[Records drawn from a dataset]
== Segment start ==

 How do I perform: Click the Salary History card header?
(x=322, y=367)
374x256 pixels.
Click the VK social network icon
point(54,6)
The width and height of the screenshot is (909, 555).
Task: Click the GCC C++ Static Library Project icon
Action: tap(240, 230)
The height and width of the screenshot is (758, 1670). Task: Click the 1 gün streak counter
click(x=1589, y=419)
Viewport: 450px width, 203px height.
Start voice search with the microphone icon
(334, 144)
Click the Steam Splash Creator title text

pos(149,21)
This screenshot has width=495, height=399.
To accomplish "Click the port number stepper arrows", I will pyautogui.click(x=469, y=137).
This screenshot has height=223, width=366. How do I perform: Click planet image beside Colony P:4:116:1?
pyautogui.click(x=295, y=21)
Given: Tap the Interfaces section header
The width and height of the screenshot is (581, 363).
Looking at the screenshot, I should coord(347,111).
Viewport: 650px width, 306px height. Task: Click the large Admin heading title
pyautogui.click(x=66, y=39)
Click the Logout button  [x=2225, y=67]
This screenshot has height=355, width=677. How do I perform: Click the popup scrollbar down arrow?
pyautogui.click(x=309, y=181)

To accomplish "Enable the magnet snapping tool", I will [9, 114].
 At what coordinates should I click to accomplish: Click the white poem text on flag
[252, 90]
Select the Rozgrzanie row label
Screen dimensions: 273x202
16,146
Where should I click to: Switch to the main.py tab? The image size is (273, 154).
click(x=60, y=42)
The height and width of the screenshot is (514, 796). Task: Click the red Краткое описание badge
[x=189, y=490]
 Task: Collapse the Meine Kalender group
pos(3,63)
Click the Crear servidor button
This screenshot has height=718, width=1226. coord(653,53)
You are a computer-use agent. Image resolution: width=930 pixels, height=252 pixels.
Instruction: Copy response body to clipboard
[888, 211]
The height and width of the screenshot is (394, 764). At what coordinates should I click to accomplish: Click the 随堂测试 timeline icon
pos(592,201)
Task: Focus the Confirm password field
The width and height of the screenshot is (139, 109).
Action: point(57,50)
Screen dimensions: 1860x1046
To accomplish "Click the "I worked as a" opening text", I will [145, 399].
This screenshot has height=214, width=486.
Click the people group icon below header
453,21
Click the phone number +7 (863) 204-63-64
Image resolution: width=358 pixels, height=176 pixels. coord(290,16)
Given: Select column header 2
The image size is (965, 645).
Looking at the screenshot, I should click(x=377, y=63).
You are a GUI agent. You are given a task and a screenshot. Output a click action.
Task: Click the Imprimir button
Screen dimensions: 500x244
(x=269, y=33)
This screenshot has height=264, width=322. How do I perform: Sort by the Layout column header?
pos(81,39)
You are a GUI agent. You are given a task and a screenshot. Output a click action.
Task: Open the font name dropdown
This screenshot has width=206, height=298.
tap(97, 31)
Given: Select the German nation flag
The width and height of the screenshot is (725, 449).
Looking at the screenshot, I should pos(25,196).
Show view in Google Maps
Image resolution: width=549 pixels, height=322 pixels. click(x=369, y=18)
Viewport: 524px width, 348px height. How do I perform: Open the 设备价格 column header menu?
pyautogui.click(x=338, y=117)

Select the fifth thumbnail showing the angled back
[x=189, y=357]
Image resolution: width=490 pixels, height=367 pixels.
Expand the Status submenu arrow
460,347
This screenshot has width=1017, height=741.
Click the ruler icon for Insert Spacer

== Segment end ==

WHAT THE EXERCISE ASKS:
Scan the lines above for the word "will". Return each one that has it.

EXPECTED ANSWER:
To accomplish "Click the port number stepper arrows", I will pyautogui.click(x=469, y=137).
To accomplish "Enable the magnet snapping tool", I will [9, 114].
To accomplish "Click the "I worked as a" opening text", I will [145, 399].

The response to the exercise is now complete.